### Excerpt provided
────────────────────
Free Standard AU & NZ Shipping For All Book Orders Over $80!
Register      Login
Reproduction, Fertility and Development Reproduction, Fertility and Development Society
Vertebrate reproductive science and technology
RESEARCH ARTICLE

61 TRANSGENIC HUNTINGTON'S DISEASE MONKEY SPERM HAS A LOWER CRYOTOLERANCE

S. P. Moran A , T. Chi A , M. S. Prucha A B , H. R. Engelhardt A , A. Yuksel C and A. W. S. Chan A B
+ Author Affiliations
- Author Affiliations

A Division of Neuropharmacology and Neurologic Diseases, Yerkes National Primate Research Center, Atlanta, GA, USA;

B Department of Human Genetics, Emory University School of Medicine, Atlanta, GA, USA;

C Department of Veterinary Pathobiology, College of Veterinary Medicine, University of Missouri, Columbia, MO 65211

Reproduction, Fertility and Development 26(1) 144-144 https://doi.org/10.1071/RDv26n1Ab61
Published: 5 December 2013

Abstract

Cryopreservation is an important tool routinely used for preserving sperm for artificial reproductive technologies (ART), as well as genetic preservation of unique animal models. The cryopreservation process is harsh and detrimental to the fragile gametes, and damage to the sperm is not only known, but inevitable. This study presents new data in which sperm from 3 transgenic Huntington's disease (HD) monkeys (rhesus macaques) are compared with 3 wild-type (WT) rhesus sperm donors. Currently, there are no data comparing HD versus WT sperm viability and cryotolerance in humans. The goal of this study was to investigate differences between fresh and frozen semen by quantitative analysis on sperm viability based on (1) motility, (2) membrane integrity, and (3) acrosome integrity. Sperm motility was determined by visual evaluation. Membrane and acrosome integrity were assessed simultaneously by Hoechst 33342, propidium iodide (PI), and fluorescein isothiocyanate-peanut agglutinin (FITC-PNA) triple staining. Sperm viability analysis was divided into 3 groups: (1) fresh HD versus fresh WT, (2) fresh versus cryopreserved-thawed WT, (3) and fresh HD versus cryopreserved-thawed HD sperm. Interestingly, fresh HD sperm had a lower percentage of membrane-damaged cells (38.57 ± 3.15) compared with WT (49.67 ± 3.56; P < 0.03). However, after cryopreservation and subsequent thawing, HD sperm had a significantly higher percentage increase in damaged membranes than WT sperm (27.91 ± 2.93 v. 8.27 ± 8.28; P < 0.001), respectively. No significant difference in acrosome damage between groups was identified in either fresh or cryopreserved sperm populations. Motility significantly declined in both cryopreserved populations [HD: 89.7 to 43.4% (P < 0.001) and WT: 90.0 to 45.6% (P < 0.001)]. There was no significant difference between either freeze-thawed group. These data illustrate that HD sperm have a lower cryotolerance than WT sperm. Our findings suggest that the optimization of the HD sperm cryopreservation method and investigation on biochemical differences (e.g. membrane lipid composition) are necessary to improve post-thaw survival. This in turn is important for the establishment of a sperm cryobank and future derivation of a unique animal model such as HD monkey. Our study also suggests that HD monkey could be a useful model for optimizing cryopreservation method for HD patients.
────────────────────
### Extracted records
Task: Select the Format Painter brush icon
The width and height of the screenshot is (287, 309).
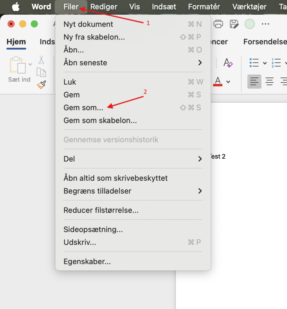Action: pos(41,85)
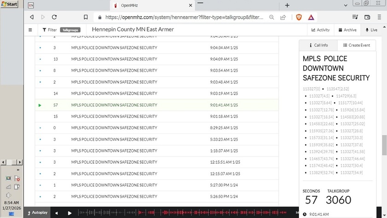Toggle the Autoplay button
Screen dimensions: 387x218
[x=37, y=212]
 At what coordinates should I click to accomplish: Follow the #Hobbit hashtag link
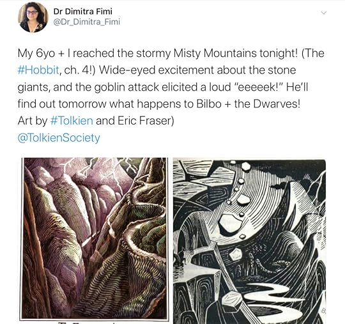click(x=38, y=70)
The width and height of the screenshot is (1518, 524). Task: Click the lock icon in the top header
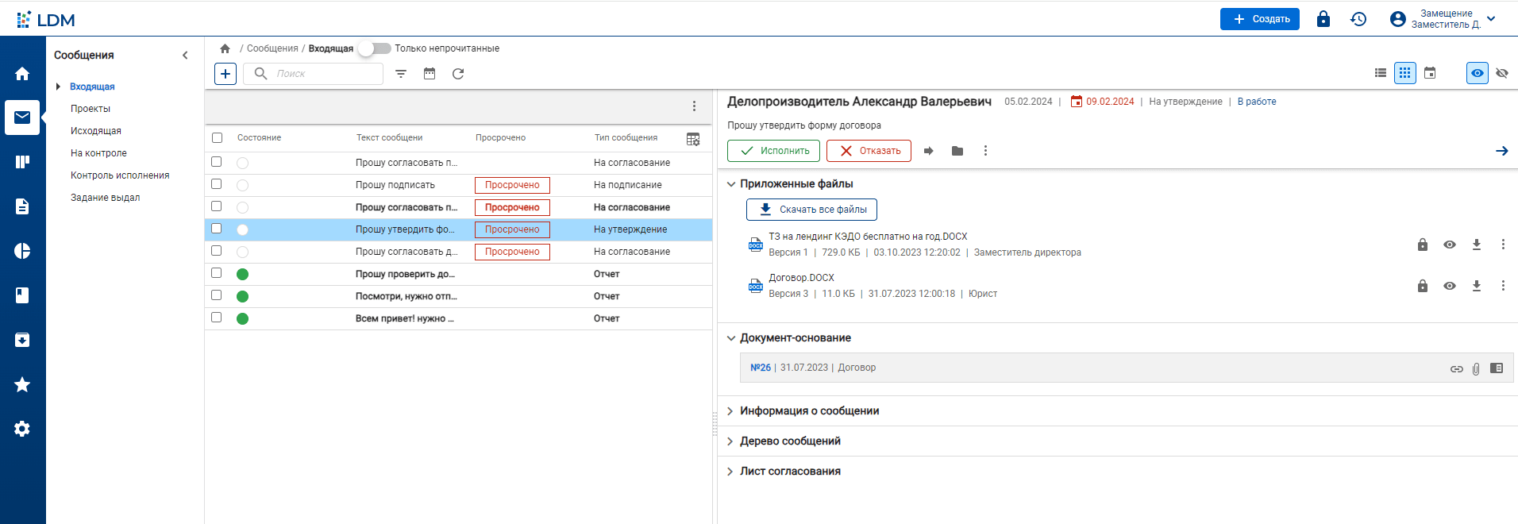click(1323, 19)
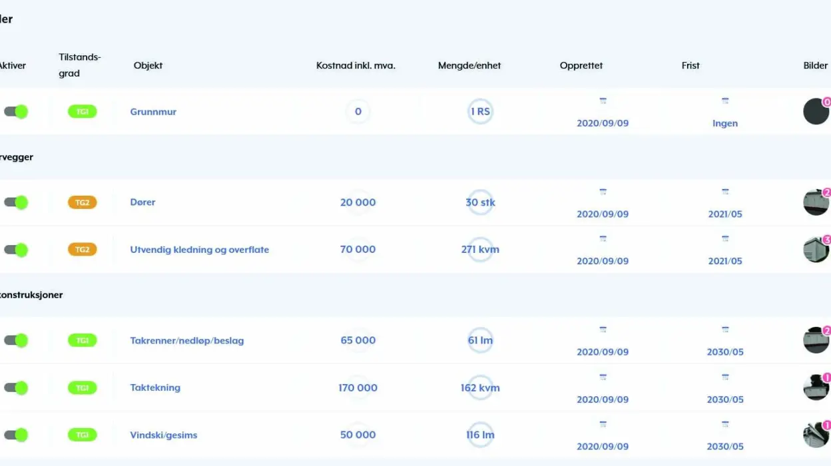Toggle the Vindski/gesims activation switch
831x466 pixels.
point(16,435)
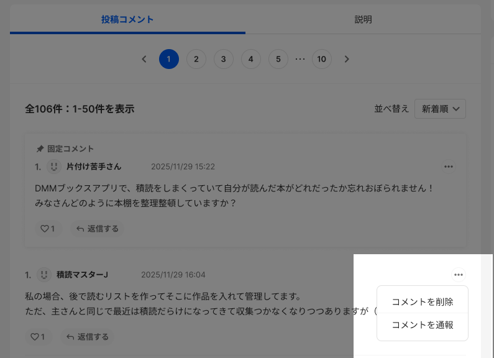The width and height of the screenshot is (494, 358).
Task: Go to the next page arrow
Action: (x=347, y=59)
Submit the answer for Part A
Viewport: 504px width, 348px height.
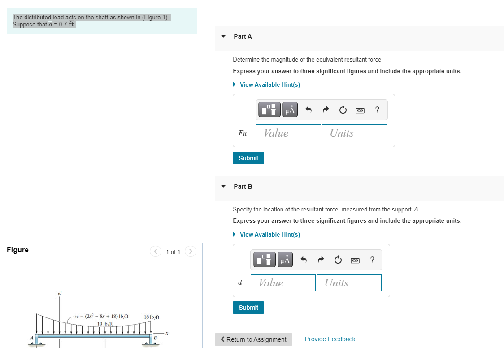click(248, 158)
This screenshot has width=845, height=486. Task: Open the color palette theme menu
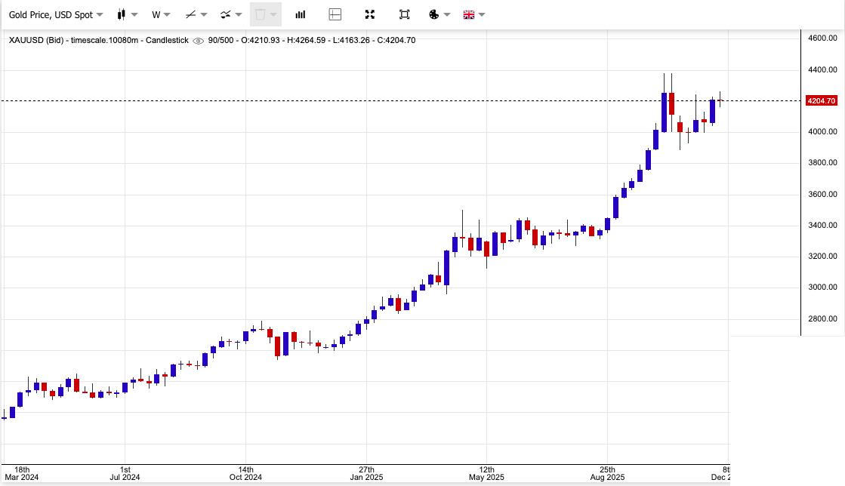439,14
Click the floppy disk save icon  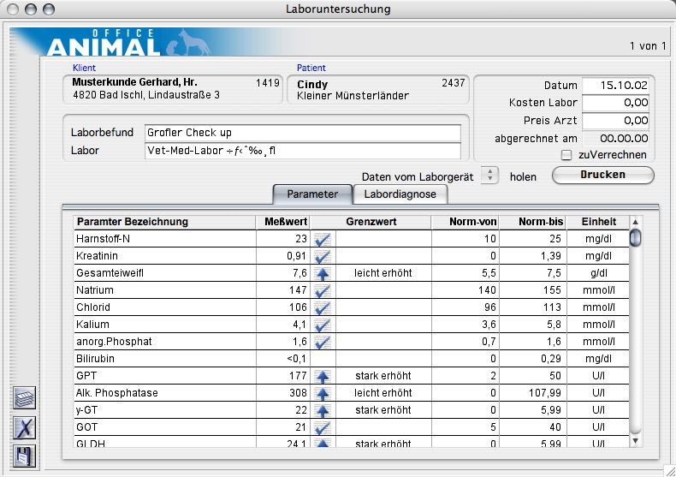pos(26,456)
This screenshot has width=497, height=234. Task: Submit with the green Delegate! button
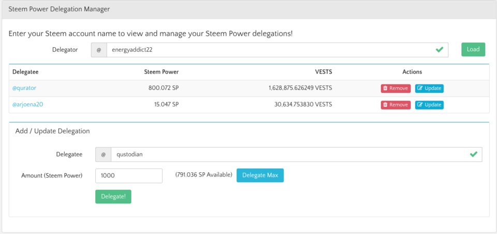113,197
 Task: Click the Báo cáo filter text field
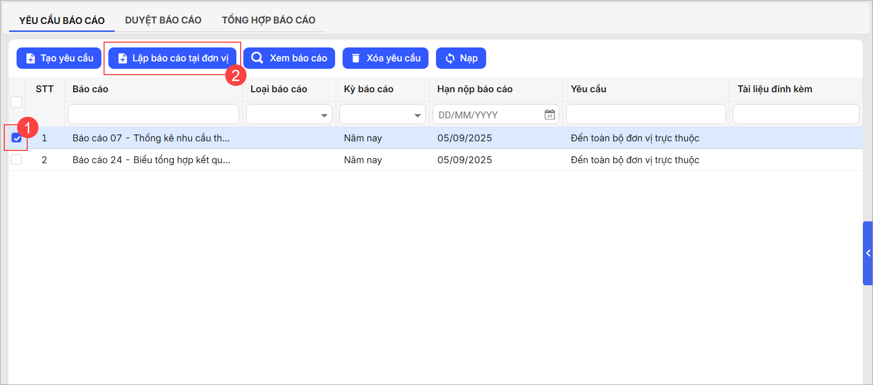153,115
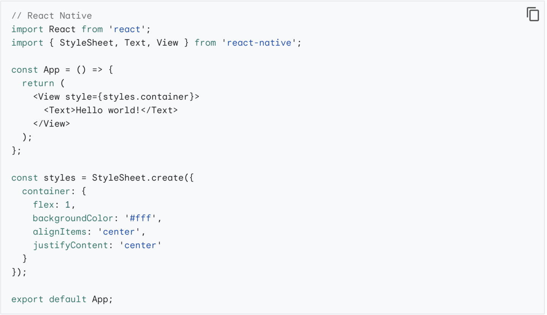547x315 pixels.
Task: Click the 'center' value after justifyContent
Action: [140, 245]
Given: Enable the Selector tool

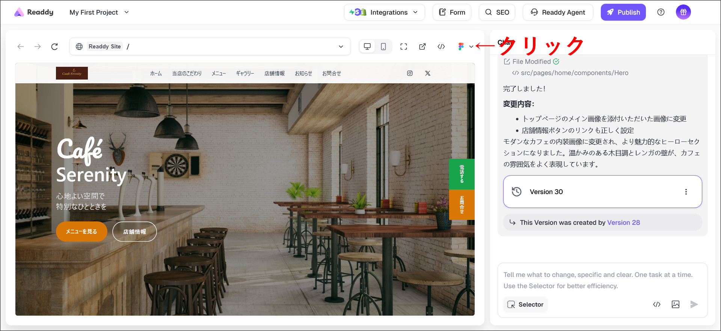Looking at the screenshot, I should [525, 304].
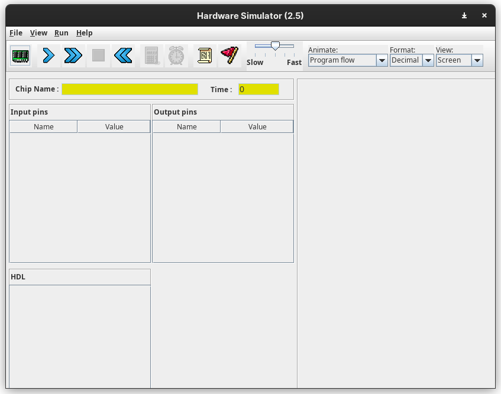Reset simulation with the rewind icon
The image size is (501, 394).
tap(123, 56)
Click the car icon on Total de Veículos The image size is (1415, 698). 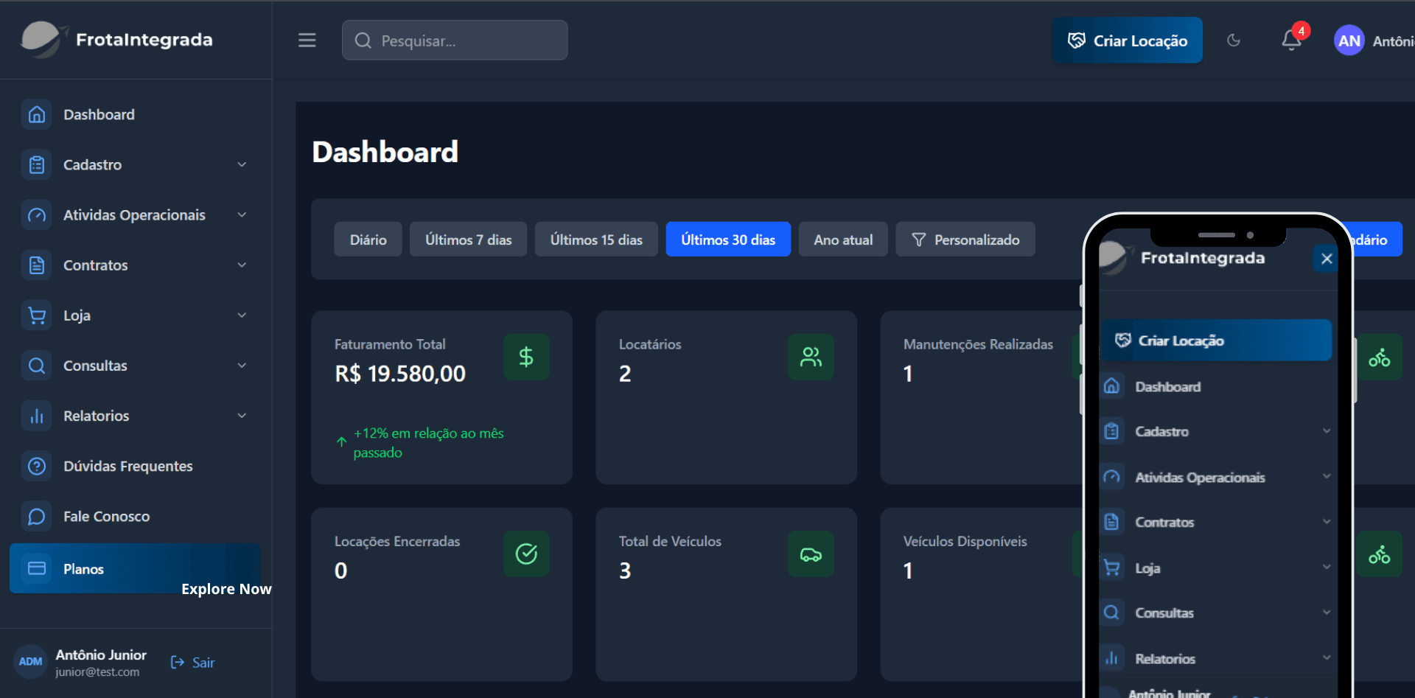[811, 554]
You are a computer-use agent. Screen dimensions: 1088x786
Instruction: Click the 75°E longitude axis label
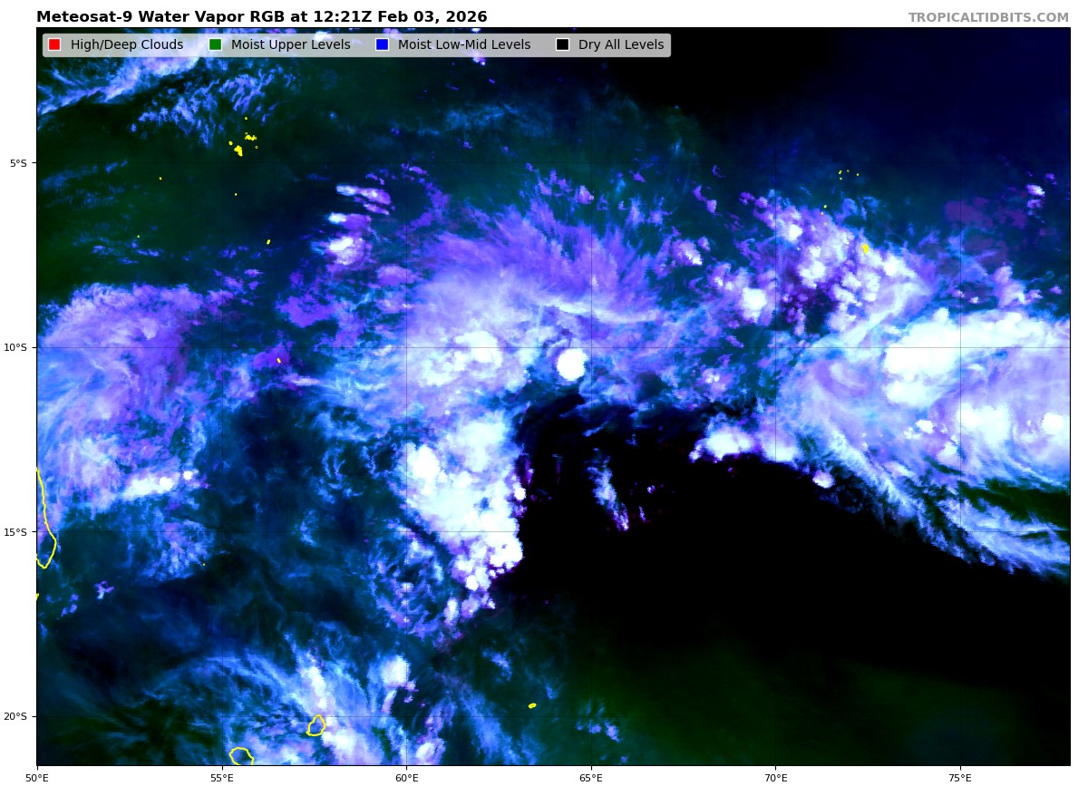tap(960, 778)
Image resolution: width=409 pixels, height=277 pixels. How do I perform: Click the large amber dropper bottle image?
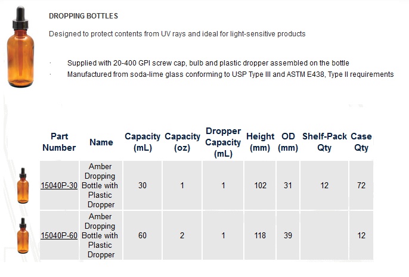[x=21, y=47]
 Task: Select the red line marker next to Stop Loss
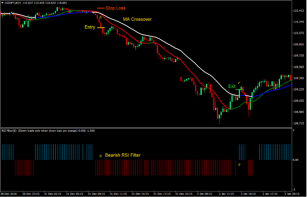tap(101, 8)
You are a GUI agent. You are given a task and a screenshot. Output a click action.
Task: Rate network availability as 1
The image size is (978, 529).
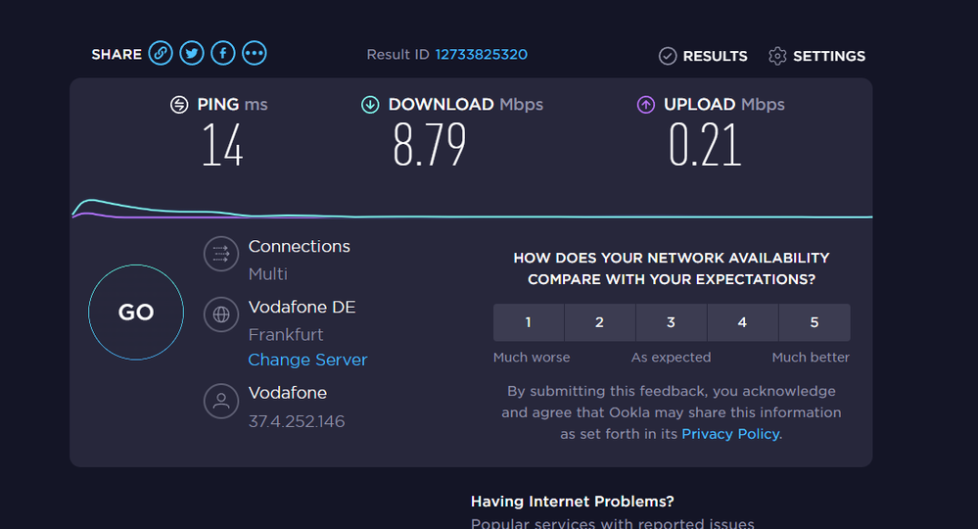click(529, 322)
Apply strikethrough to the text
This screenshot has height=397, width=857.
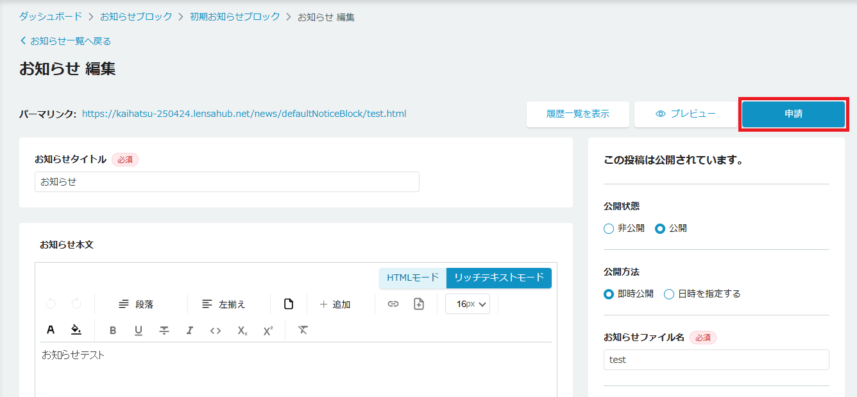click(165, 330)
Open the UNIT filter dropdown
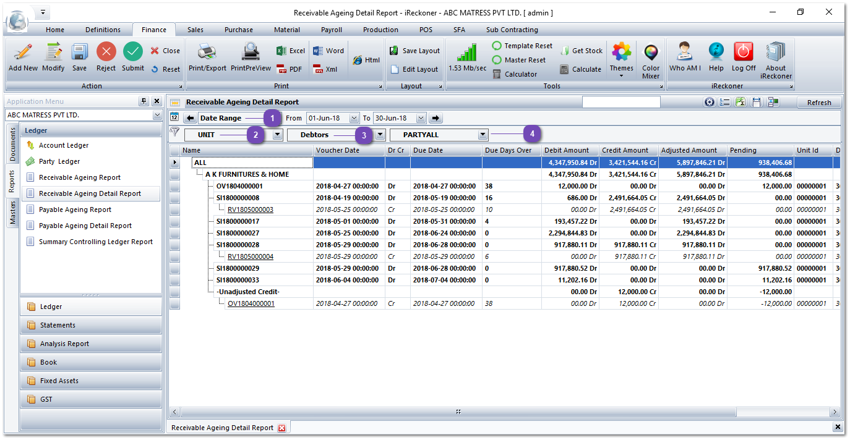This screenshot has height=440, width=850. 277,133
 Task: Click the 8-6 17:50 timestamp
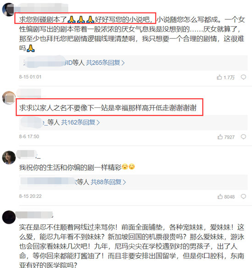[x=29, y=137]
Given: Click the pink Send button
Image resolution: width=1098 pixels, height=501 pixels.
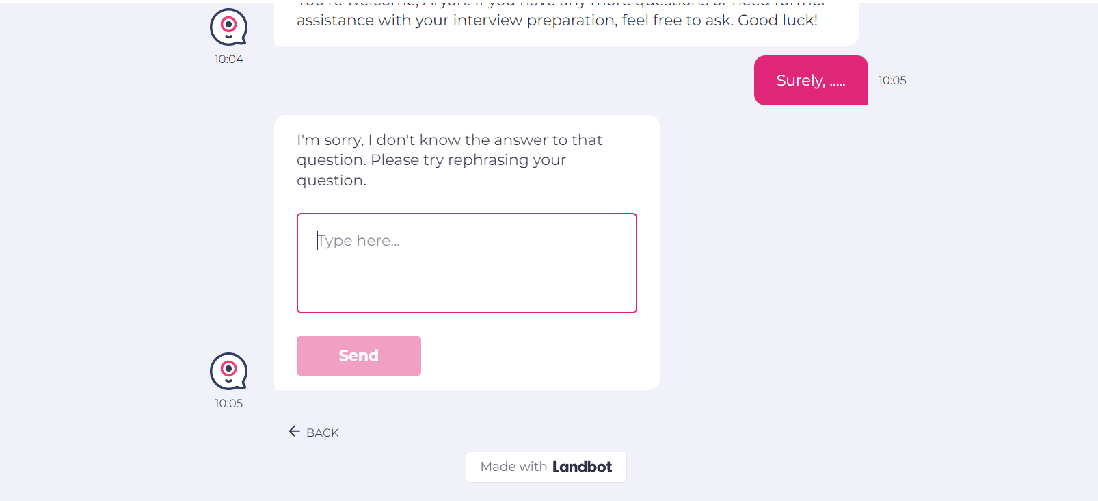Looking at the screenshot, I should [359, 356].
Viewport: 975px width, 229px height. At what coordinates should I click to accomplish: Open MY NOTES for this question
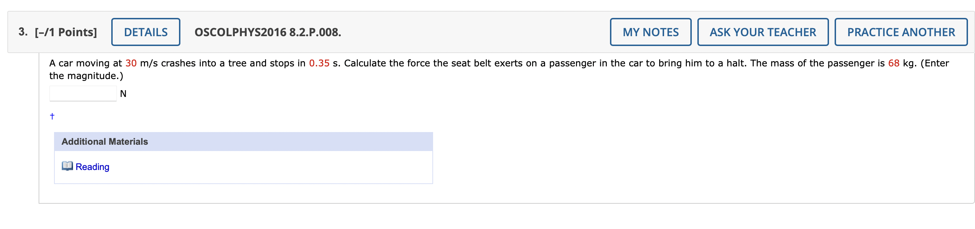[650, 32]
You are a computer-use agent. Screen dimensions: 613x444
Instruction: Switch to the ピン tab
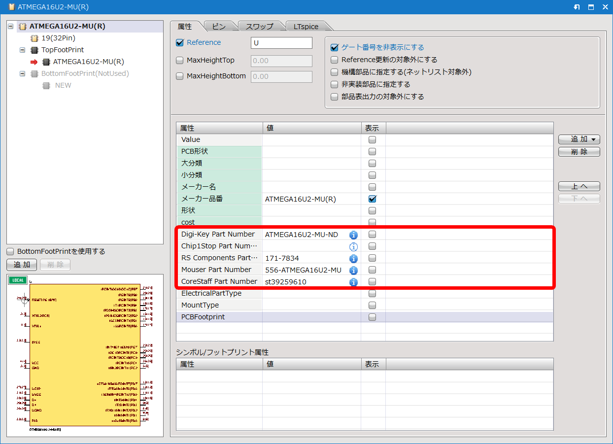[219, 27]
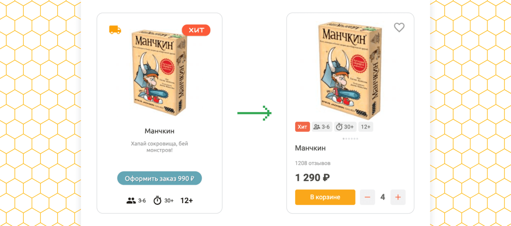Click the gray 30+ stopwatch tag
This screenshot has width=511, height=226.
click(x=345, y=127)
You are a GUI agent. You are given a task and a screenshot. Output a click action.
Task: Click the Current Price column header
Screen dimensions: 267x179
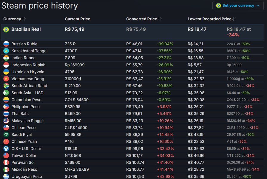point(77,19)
────────────────────
Answer these questions about the Huntington's disease monkey sperm abstract:
(a) How many transgenic Huntington's disease monkeys and how many wild-type sperm donors were compared?
(b) Which stains were used together to assess membrane and acrosome integrity?
(c) By how much did wild-type sperm motility decline after cryopreservation?

### Task response
(a) Three transgenic Huntington's disease monkeys and three wild-type donors.
(b) Hoechst 33342, propidium iodide (PI), and fluorescein isothiocyanate-peanut agglutinin (FITC-PNA), used as a triple stain.
(c) It fell from 90.0% to 45.6% (P < 0.001).